Я прищурил один глаз, глядя на ребенка.
— Тут меня надуют, а там зарежут. Да? — издевательски спросил я.
Мальчишка стушевался, и я понял, что угадал.
— Ах ты гаденыш мелкий! — рассвирепел трогг.
Нетнетнет! Не надо!
“Это почему это?”, повторил он мою же фразу, да еще и с той же интонацией.
Нельзя детей обижать, они еще маленькие, ума у них нет!
“А нас, значит, обижать можно!”, я чувствовал ярость в словах трогга.
Нас тоже нельзя! Он не понимает, что делат!
“Вот ты деревянный!”, выплюнул он, “Тебя жизнь вообще ничему не учит!”.
Я задумался над словами трогга. А ведь правильно. Даже в мое время дети были убийцами, и зачастую самыми хладнокровными и безжалостными. Но я не знаю местных правил, раньше-то за убийство самого шлепнут, и фамилии не спросят. А теперь? А тут как? Вопросов больше, чем ответов. Но проверять что к чему методом тыка почему-то не хотелось.

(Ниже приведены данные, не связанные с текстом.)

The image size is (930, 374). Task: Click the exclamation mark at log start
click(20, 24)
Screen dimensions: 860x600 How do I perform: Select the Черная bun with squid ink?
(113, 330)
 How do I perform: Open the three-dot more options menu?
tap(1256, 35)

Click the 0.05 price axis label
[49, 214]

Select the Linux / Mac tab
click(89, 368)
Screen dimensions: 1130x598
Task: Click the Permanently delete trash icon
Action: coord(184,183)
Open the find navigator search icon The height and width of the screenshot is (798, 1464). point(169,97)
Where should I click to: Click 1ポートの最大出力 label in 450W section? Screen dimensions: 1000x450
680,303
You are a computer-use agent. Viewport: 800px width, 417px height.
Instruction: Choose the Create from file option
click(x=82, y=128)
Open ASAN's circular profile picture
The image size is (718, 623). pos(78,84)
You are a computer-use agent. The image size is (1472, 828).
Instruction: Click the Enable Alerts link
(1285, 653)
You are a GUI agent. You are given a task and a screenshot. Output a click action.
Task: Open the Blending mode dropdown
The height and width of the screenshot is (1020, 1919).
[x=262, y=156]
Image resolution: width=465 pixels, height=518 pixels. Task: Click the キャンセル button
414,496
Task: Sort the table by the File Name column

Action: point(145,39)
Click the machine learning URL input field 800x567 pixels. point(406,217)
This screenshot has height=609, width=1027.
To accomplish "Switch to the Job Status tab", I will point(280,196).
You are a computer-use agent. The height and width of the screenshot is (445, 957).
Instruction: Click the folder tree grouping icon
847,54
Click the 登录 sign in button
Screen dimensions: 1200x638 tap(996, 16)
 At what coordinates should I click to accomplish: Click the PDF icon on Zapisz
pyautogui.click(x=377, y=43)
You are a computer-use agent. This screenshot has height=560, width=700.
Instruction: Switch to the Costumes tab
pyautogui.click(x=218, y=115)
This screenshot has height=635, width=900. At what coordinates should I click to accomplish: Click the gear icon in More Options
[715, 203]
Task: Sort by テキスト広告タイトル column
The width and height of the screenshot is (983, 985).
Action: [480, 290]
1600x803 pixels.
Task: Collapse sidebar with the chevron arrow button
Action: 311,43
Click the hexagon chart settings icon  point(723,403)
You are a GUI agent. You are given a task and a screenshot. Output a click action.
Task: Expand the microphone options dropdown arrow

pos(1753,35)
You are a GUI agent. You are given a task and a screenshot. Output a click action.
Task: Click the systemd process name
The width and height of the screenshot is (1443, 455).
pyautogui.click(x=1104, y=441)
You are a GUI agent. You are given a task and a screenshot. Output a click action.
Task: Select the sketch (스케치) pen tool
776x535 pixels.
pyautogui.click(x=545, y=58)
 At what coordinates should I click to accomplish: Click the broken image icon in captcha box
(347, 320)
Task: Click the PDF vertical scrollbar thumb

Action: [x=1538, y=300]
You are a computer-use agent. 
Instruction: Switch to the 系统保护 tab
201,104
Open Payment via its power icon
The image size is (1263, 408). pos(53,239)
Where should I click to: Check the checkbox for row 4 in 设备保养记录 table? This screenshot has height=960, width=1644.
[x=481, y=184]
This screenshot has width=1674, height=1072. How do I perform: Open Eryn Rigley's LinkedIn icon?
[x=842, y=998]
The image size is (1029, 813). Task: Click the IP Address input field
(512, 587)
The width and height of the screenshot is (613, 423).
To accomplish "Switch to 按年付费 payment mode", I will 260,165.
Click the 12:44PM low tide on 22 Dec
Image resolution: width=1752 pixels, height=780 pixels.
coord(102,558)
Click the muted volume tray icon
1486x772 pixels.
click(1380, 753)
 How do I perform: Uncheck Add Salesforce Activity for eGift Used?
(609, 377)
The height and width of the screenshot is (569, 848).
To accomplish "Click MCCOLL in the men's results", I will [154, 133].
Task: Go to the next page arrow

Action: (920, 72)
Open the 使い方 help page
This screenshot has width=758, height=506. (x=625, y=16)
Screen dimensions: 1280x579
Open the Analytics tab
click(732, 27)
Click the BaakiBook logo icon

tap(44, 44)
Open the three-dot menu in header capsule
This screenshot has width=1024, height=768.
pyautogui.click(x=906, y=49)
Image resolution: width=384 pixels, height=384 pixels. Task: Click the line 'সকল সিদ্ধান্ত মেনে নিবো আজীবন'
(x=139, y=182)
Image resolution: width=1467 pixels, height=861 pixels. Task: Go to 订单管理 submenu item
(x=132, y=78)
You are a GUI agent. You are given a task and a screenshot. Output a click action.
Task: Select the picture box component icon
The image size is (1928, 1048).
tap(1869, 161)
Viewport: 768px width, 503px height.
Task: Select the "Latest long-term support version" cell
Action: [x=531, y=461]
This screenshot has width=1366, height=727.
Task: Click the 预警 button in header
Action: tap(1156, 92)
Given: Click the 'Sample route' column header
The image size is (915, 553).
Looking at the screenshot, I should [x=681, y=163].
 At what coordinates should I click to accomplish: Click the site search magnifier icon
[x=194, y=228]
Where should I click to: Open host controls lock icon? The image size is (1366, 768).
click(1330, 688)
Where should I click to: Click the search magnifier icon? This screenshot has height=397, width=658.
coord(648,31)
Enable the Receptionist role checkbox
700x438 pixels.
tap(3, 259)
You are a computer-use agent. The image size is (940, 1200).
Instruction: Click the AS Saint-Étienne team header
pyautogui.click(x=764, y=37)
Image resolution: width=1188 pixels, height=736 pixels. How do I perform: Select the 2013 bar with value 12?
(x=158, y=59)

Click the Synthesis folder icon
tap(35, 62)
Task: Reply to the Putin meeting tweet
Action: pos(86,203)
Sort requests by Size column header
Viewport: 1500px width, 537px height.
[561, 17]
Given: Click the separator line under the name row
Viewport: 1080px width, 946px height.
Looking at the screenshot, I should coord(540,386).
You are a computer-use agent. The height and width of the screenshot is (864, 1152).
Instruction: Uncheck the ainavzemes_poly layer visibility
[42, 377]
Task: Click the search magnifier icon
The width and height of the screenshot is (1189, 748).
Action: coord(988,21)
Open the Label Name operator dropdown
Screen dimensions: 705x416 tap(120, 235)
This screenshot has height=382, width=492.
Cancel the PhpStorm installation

— Никто там не режет. — пробубнил пацан.
— Что, только грабят? — продолжал трогг.
— В рабство продать могут… — выдал мелкий засранец.
Ах вот оно что! Убивать не будут, но хорошего все равно ничего не будет.
— Ах ты мелкий гаденыш! — взревел трогг, чем обратил на себя внимание всех окружающих.
Я заметил, что к нам двигаются трое вооруженных людей. Вот блин, допизделся, приплыли. Повезет, если это охрана, а не бандюки.
— Что за вопли? — поинтересовался старший, одетый в кожаную броню с металлическими вставками и вооруженный пистолетом парень.
На вид ему было лет двадцать пять, но это значит, что по факту ему лет пятнадцать. Спутники его выглядели попроще, и броня не полная, без металла, но оружие посолиднее: помповые дробовики, один с обрезанным стволом, второй с обрезанным прикладом. На вид они были чуть помладше.